▶ **WHAT YOU ARE ASKED TO DO**
Duplicate the items below word for word, from the start of the items through the line that contains "Action: 37,262".

>> START DATASET RECORDS

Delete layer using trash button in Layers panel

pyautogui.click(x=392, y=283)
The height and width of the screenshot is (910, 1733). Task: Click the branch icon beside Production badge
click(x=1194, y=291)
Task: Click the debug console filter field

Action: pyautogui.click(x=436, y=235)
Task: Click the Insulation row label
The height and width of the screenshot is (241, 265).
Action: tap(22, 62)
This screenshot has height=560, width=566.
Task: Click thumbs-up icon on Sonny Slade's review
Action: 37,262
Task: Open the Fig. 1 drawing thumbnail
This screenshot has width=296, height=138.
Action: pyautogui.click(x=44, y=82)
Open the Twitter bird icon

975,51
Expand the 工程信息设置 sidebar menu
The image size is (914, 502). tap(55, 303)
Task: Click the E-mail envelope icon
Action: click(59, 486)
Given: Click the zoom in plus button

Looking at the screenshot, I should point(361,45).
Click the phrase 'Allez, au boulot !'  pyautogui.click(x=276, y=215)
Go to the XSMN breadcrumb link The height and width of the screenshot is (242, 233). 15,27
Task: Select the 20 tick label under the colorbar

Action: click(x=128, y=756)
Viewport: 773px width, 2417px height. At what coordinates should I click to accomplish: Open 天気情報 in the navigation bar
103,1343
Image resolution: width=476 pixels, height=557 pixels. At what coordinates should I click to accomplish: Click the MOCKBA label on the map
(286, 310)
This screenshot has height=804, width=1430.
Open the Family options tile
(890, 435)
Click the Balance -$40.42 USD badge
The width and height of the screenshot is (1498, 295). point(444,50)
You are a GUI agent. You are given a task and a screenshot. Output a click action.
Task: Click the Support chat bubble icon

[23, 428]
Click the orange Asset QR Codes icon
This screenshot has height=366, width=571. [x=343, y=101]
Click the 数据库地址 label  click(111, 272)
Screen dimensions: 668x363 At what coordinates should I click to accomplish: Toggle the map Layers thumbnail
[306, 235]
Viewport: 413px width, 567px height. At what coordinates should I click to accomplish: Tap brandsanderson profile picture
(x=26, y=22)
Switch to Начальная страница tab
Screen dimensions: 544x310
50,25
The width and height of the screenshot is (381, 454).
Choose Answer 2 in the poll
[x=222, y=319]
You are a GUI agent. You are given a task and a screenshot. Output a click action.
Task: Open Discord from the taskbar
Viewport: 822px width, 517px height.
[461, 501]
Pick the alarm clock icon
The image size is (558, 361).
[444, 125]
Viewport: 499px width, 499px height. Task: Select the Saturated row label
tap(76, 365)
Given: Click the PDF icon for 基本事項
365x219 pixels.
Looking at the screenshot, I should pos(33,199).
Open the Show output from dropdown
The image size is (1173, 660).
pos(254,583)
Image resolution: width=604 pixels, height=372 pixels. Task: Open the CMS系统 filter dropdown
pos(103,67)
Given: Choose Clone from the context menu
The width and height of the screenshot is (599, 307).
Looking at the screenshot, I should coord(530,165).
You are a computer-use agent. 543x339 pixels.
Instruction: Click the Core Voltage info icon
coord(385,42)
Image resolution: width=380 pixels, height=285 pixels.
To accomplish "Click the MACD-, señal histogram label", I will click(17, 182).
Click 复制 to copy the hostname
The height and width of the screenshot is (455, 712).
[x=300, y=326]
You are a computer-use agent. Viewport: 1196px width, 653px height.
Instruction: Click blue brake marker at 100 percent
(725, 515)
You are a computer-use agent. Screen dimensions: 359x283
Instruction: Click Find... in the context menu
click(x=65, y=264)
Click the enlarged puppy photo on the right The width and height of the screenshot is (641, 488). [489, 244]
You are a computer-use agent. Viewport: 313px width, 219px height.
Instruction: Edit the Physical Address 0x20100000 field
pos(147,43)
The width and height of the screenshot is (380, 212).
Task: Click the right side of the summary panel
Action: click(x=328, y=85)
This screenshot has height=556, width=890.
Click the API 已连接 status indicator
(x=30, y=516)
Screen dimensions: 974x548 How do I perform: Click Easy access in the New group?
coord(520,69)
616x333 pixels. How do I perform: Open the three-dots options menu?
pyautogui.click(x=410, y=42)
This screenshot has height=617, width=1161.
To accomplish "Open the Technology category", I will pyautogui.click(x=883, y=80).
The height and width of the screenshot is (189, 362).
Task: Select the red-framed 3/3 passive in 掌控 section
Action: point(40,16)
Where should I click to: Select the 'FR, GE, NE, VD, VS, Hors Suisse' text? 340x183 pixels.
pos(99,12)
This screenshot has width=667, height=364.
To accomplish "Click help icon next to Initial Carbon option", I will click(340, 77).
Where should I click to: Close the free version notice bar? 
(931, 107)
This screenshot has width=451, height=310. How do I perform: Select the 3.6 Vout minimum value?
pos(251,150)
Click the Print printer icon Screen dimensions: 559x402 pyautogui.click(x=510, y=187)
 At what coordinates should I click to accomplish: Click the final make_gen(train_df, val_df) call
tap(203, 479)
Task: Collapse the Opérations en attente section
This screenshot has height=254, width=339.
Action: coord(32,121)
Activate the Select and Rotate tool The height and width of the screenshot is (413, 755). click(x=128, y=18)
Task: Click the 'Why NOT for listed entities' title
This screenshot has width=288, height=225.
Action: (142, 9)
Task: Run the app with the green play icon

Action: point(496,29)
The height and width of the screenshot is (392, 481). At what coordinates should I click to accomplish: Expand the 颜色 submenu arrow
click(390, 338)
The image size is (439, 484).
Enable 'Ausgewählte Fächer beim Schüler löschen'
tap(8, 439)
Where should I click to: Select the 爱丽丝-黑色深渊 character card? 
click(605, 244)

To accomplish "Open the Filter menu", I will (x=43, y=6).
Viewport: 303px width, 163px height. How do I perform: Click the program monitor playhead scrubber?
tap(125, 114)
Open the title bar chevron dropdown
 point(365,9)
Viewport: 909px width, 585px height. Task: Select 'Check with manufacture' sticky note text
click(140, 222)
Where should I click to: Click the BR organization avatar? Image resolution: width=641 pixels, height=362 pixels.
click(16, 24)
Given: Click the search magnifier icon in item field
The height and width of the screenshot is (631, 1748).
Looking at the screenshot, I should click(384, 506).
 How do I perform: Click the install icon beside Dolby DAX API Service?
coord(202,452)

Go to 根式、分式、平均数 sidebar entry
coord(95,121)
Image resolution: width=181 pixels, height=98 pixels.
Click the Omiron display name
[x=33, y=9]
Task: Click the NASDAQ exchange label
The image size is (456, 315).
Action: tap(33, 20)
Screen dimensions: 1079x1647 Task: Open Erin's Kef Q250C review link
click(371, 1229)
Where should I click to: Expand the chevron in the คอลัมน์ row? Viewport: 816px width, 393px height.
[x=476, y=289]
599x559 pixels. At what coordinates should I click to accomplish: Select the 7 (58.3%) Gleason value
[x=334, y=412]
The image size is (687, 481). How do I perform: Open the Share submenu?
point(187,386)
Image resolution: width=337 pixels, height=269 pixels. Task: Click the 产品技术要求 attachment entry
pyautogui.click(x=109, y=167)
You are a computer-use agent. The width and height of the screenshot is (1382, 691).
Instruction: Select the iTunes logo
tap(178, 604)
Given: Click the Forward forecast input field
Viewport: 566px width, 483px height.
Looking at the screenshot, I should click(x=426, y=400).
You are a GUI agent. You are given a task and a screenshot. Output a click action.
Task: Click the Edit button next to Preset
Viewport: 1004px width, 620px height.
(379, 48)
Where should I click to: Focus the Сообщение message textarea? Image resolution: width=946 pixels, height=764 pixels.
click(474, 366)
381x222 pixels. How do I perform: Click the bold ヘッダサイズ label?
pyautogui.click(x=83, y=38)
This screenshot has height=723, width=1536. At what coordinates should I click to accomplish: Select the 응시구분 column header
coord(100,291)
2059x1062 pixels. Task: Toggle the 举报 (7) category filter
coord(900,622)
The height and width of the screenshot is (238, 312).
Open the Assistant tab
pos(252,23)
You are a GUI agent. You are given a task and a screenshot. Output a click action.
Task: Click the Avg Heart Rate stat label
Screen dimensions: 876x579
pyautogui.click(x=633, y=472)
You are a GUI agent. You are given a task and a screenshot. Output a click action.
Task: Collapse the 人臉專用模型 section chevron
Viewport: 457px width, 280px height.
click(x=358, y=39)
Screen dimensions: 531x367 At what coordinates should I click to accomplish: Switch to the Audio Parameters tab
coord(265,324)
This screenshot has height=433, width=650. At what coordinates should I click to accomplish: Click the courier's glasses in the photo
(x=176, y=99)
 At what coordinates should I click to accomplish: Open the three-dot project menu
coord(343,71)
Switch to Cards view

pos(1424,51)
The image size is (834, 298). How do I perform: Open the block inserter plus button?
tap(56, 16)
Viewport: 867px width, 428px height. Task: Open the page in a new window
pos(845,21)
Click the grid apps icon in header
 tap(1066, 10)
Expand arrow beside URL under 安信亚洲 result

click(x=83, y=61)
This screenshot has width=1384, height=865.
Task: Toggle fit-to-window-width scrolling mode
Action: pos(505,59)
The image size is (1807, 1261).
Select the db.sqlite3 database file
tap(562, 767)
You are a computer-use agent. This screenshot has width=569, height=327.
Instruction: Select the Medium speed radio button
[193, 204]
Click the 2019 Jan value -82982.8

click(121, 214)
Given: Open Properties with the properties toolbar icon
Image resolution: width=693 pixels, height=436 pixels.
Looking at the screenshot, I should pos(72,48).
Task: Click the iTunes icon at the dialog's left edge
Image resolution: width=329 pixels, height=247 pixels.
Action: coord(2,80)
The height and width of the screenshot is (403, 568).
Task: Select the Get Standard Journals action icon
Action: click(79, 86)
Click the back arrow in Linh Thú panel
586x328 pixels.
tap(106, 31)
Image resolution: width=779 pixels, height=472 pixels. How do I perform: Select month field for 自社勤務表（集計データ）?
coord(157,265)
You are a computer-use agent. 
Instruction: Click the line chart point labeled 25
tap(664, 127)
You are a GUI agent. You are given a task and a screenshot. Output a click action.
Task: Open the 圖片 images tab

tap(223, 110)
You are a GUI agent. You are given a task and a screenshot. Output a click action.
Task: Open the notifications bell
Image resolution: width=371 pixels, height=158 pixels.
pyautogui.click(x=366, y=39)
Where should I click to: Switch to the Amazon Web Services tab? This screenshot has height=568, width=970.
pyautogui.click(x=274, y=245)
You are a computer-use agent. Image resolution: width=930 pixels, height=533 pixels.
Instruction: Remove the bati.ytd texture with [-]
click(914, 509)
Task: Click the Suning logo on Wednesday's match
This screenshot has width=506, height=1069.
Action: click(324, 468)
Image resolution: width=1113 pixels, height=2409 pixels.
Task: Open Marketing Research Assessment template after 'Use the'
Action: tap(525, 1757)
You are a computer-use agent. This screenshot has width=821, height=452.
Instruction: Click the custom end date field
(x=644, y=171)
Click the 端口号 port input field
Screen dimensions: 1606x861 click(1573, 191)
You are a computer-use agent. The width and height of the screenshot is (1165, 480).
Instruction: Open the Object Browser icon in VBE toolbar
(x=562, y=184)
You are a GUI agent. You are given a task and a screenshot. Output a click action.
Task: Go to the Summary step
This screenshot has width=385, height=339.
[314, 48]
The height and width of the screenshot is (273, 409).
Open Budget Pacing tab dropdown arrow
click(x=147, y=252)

>> END DATASET RECORDS

▶ **WORKED SOLUTION**
Delete layer using trash button in Layers panel

pyautogui.click(x=392, y=283)
The height and width of the screenshot is (910, 1733). Task: Click the branch icon beside Production badge
click(x=1194, y=291)
Task: Click the debug console filter field

Action: pyautogui.click(x=436, y=235)
Task: Click the Insulation row label
The height and width of the screenshot is (241, 265).
Action: tap(22, 62)
This screenshot has height=560, width=566.
Task: Click thumbs-up icon on Sonny Slade's review
Action: 37,262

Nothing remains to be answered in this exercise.